From layered web services to an event-driven architecture at Rikstoto

00:01 Jan Ove Skogheim

I work for Norwegian Consultancy called Web Step. And five years ago, I had to get, we did Enterprise Development Course, and I've basically been spreading the gospel about the NServiceBus ever since. This is going to be a case study about my current clients. And it's basically a textbook case of somebody doing just web service layers and layers and layers and just creating a big ball of mud. And the client is actually from someone called Rikstoto and a literal translation is the Norwegian national toe. So we are the only licensed totally setter that's allowed to do parimutuel betting on equine in Norway.

So how many people understand what that meant? Yeah two. That's great. So short version is, you bet on horses, you bet into a big pool, and if you get the correct horses, you split the pool with the other guys who did the same thing as you. Of course, we take a substantial percentage out of the pool. Most of the money goes directly back to the Norwegian state cause we're a monopoly. So we have to pay them for it. The rest of it goes to basically fund horse breeding and activities around that in Norway. And last year we had a turnover of 380 million pounds. So we're not Google big, but people care about stuff.

So one of the biggest challenges is illustrated quite nicely about this mountain range and Norway up north.
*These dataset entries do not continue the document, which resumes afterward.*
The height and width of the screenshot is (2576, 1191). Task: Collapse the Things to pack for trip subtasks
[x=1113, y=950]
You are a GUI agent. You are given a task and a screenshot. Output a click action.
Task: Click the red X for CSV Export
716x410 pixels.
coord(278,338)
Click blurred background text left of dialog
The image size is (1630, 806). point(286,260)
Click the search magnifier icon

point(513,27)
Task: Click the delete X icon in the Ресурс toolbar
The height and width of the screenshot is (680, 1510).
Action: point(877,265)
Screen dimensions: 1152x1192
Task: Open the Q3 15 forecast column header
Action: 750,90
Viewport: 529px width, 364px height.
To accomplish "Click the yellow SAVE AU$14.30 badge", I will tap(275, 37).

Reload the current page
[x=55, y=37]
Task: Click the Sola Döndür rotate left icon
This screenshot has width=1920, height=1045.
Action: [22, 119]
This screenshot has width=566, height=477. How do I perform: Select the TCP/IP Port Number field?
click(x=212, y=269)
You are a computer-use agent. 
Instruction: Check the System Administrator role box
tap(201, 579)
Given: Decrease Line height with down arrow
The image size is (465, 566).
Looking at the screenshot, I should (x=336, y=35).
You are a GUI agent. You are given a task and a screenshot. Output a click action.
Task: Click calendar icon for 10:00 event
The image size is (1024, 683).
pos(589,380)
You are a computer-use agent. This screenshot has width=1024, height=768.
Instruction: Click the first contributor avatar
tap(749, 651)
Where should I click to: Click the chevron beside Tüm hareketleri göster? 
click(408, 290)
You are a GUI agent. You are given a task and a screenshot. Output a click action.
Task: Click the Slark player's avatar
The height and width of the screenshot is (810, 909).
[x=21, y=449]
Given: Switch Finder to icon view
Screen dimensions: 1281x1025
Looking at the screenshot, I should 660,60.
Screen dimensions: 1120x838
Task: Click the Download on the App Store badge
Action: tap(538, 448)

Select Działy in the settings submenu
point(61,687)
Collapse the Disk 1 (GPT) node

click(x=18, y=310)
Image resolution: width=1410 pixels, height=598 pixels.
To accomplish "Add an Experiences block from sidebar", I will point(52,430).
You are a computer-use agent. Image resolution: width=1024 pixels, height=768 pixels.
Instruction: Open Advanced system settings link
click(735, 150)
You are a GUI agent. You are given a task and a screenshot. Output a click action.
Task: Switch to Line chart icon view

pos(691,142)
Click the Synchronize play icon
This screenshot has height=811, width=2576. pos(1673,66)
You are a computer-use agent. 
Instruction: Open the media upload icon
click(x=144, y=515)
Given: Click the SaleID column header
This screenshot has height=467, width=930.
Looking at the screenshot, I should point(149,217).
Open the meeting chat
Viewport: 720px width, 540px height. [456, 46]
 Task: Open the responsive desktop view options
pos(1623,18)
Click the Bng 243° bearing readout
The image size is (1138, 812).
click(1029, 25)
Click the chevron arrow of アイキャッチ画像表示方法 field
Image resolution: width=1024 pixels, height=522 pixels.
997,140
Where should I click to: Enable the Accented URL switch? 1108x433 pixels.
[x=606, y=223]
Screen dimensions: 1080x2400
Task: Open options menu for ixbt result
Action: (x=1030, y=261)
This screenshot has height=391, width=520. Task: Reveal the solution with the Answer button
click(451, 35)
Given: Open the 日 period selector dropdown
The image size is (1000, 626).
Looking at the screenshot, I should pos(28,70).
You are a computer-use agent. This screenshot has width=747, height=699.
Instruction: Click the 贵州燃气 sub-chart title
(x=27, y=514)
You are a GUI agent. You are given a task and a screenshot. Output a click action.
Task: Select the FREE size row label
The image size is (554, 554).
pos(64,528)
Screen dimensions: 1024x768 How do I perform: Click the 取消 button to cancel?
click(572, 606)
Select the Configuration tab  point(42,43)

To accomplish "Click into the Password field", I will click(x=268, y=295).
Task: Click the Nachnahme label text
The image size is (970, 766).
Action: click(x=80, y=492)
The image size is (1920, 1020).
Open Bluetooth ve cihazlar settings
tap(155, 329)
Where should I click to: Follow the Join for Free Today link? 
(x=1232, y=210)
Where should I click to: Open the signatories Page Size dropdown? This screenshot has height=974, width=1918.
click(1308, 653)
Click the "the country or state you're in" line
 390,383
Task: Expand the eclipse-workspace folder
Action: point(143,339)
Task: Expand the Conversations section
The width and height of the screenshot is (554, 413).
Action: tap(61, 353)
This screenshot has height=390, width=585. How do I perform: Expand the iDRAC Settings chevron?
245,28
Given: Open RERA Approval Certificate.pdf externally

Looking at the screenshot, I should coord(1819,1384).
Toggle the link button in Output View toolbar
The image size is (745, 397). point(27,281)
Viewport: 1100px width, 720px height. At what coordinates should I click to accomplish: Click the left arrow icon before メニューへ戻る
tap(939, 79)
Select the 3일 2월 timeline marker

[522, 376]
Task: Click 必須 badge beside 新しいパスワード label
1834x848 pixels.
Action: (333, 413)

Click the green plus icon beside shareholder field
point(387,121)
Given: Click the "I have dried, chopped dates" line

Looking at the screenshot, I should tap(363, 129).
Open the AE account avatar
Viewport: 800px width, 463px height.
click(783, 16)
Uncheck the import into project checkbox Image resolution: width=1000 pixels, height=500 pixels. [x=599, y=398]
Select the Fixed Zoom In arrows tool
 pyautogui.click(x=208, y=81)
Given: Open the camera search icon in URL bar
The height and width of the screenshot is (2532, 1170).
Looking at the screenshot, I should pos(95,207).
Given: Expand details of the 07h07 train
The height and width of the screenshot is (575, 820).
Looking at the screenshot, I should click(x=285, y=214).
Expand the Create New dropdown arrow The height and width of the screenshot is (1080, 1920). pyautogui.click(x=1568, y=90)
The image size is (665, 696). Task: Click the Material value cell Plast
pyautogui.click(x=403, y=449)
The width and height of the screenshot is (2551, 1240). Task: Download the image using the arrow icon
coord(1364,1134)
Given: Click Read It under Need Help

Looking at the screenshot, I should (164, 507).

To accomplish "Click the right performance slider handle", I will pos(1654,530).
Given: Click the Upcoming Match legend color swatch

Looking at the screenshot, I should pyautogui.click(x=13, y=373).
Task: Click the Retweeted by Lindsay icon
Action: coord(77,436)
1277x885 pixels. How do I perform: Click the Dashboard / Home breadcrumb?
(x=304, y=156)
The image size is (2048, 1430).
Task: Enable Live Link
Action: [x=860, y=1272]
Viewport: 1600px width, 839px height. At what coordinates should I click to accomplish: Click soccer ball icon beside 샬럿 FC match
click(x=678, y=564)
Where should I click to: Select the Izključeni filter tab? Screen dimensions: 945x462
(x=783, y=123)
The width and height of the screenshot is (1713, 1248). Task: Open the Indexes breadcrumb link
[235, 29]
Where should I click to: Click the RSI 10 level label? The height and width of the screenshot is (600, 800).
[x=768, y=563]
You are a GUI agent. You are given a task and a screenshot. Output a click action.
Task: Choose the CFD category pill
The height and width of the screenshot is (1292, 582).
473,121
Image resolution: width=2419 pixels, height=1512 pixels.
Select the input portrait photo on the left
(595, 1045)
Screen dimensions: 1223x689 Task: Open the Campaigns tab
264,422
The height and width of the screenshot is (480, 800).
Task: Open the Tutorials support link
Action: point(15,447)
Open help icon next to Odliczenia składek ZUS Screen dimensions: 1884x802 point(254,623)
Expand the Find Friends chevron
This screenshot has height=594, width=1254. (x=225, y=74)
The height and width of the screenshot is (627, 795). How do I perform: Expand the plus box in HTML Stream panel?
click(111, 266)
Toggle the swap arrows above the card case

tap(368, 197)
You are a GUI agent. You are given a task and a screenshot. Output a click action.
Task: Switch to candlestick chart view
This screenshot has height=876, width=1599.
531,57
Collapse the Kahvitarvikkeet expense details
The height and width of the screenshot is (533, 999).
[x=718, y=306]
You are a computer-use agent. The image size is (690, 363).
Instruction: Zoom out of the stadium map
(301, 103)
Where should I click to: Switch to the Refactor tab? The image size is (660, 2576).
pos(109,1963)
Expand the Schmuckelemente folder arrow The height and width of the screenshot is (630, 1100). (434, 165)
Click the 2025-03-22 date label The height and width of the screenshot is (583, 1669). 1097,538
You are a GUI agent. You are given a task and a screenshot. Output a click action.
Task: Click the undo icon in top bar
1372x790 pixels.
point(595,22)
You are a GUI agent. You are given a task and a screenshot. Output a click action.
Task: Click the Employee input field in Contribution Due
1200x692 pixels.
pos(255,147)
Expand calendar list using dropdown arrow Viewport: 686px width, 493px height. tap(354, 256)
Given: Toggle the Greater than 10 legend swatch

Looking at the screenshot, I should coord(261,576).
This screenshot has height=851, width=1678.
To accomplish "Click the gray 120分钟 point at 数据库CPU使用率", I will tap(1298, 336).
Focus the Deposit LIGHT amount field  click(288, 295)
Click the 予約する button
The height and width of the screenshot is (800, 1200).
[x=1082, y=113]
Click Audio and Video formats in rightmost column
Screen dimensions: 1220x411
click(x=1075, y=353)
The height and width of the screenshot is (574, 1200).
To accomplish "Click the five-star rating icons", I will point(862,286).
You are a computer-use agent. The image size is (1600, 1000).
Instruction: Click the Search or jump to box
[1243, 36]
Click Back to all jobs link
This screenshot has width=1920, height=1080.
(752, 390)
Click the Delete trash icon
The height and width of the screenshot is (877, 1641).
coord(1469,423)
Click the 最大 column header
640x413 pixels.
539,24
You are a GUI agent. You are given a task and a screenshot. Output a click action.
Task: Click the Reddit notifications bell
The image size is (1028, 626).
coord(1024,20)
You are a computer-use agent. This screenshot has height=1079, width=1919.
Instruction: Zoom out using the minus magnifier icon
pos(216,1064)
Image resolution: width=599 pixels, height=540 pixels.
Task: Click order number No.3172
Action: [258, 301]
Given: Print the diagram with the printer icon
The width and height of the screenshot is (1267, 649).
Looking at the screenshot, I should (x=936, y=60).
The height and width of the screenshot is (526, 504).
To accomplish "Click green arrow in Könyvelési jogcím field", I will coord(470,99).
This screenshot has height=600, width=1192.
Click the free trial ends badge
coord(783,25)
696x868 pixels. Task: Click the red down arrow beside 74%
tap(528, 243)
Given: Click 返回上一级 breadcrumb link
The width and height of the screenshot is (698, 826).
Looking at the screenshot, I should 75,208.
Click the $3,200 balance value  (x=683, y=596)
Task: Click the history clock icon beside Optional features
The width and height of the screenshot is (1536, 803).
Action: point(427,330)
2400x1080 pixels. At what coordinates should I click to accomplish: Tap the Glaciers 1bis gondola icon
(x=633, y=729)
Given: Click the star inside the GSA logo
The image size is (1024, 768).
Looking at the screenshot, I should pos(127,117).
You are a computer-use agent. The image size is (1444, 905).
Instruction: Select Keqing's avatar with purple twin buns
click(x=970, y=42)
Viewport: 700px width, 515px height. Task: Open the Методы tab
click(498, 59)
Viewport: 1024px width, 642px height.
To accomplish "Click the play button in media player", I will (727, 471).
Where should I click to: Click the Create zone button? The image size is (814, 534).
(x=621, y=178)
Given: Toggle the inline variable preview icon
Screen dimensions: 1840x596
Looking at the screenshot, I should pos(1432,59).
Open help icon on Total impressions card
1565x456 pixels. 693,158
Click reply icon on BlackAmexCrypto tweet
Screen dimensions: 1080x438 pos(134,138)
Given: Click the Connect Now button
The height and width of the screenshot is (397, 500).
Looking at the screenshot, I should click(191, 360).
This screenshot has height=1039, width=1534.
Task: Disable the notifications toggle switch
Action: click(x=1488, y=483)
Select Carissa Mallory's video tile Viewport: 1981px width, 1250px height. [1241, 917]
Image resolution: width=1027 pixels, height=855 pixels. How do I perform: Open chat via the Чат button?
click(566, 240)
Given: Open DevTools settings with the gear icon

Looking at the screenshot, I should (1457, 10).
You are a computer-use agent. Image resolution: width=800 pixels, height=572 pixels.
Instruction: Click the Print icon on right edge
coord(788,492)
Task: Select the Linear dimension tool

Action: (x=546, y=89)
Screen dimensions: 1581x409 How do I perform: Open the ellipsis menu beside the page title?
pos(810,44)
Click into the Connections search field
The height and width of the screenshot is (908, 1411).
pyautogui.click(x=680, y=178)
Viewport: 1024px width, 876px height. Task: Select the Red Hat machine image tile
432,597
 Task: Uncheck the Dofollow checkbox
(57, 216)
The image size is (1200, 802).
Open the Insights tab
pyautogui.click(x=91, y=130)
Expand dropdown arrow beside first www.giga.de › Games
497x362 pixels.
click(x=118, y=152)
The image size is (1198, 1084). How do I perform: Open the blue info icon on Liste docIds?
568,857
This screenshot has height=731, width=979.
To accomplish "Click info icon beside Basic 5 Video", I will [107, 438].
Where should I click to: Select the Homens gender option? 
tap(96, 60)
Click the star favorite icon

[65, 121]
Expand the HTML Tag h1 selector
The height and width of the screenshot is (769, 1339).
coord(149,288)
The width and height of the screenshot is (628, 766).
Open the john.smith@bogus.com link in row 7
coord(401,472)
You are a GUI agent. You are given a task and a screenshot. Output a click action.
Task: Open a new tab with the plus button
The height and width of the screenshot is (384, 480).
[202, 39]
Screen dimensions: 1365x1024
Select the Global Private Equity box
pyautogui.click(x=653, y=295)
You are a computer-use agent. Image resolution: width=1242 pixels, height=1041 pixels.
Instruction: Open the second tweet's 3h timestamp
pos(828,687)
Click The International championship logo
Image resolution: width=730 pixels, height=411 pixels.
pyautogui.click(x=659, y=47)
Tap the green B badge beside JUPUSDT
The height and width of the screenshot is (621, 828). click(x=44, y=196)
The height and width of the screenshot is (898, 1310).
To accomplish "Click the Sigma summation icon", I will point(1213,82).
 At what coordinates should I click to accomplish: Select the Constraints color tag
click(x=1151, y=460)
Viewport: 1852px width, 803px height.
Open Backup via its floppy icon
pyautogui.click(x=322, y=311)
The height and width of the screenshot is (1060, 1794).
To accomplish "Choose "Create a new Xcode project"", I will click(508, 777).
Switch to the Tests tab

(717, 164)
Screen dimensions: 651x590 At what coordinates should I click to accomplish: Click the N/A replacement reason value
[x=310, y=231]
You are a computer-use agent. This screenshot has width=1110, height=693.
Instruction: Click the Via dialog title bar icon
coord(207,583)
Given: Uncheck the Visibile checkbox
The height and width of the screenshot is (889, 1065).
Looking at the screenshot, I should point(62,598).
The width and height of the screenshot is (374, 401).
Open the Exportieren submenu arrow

And that is that we have a very peaky load profile. We had last year, we did 55 million transactions. That's accepted. Of course, it's not a steady flow, extremely peaky because once you bet into the pool, the information becomes public. So you want to deliver your bets as late as possible to avoid giving other people information about the kind of edge you think you have on everybody else. So we get every day we have what we call a race day which is basically seven races. So, on the daytime we have maybe a couple of bets a minute only and when we approached the deadlines, we get like two to 300 per second. So managing the peaks is extremely valuable for us, valuable. So downtown close to race start is just not acceptable.

So this was the architecture where I entered. This is three years ago. This is a cleaned up illustration of architecture. I call it the matrix, the Blue Pill Matrix Architecture because basically this is someone who just read a lot of early stuff on SOA, especially like the books of Thomas Earl around if you read them, but you have lots of, lots of layers and you have services of different types. So you see here we have on the top, we have something called Adaptor Services, whatever that is, I have a Process and Composts Services, Basic Services, Protocol Services. So I have here a rectangular box you here, it's a service of some kind. And that made it very hard for me when I joined this client because I have a specific thing I think about when somebody says service and this is not.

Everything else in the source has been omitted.